Company said it had been forced to take action to deal with ongoing costs crisis and impact of El Niño
Peru’s Camposol has announced a corporate restructuring and layoffs as it struggles to deal with spiralling costs and the economic crisis. On 14 September CEO José Antonio Gómez released a statement informing workers of plans to downsize some areas of the company and lay off staff immediately as part of a focus on achieving greater efficiency in costs and expenses.
“2022 was a difficult year, full of challenges and with very high costs in fertilisers, maritime freight, and logistic in general,” the statement said. “The Russian invasion of Ukraine complicated our main markets in an important way, as it reduced the price of avocado, blueberry and other products and caused other complications that generated negative impacts on the economies of the countries where we produce.
“This year, like last year, is very challenging, with adverse impacts due to the El Niño phenomenon, which has been reducing production volumes of avocado, blueberries, citrus and other products, and in turn increasing their costs significantly.”
The company’s accounts show it made a loss of US$21.953m for the first half of 2023, compared to a loss of US$45.786m for the same period of 2022.
Gómez said the present climate made it necessary to take difficult but necessary measures to help the company become sustainable and adapt to the constant changes in the global environment.
“In recent months we have implemented a series of measures to cushion the negative impact of these factors, however, given the magnitude of the current scenario, our efforts are focused on operating as a highly efficient organisation, which is why, with the
management team, we have carried out an exhaustive analysis of the organisational structure in all our operations and offices globally,” the statement continued.
“Based on this, we have decided to reduce some areas of the company, prioritising the projects, strategic objectives and activities that will allow us to face the current situation in the best way.”
In June this year, Camposol announced plans to diversify its portfolio of markets and customers after focusing for several years on its traditional markets of North America, Europe and Asia.

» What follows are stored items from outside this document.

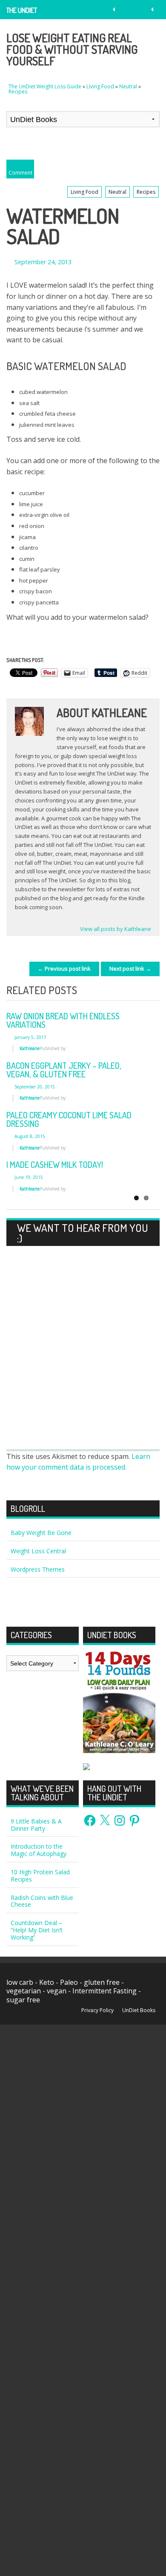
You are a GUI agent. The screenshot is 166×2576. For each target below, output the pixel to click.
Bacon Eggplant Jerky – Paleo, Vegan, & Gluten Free (63, 1069)
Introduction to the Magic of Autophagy (38, 1850)
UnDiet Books (138, 2010)
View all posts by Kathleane (115, 929)
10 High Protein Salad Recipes (40, 1875)
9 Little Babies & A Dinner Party (36, 1824)
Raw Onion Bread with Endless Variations (63, 1020)
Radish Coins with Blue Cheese (42, 1901)
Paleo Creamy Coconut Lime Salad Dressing (69, 1119)
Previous (127, 991)
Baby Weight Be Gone (41, 1533)
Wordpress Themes (38, 1569)
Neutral (128, 86)
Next (149, 991)
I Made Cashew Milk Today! (54, 1164)
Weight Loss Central (38, 1551)
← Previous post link (64, 968)
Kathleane (30, 1048)
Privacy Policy (97, 2010)
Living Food (100, 86)
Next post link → (130, 968)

The company said it is seeking to opening new markets, mainly in Latin America, with a view to strategic diversification.
In last week’s statement, Gómez said reducing the workforce was “not an easy decision” for the company. “Today we have announced the dismissal of some of our colleagues in different locations. It is important to emphasize that this decision bears no relation to their professional performance,” he said.
“This decision, together with the rest of the measures that we have been implementing for a few weeks, will allow us to move forward in 2023 and put us on the right path so that we can achieve our goals in 2024.”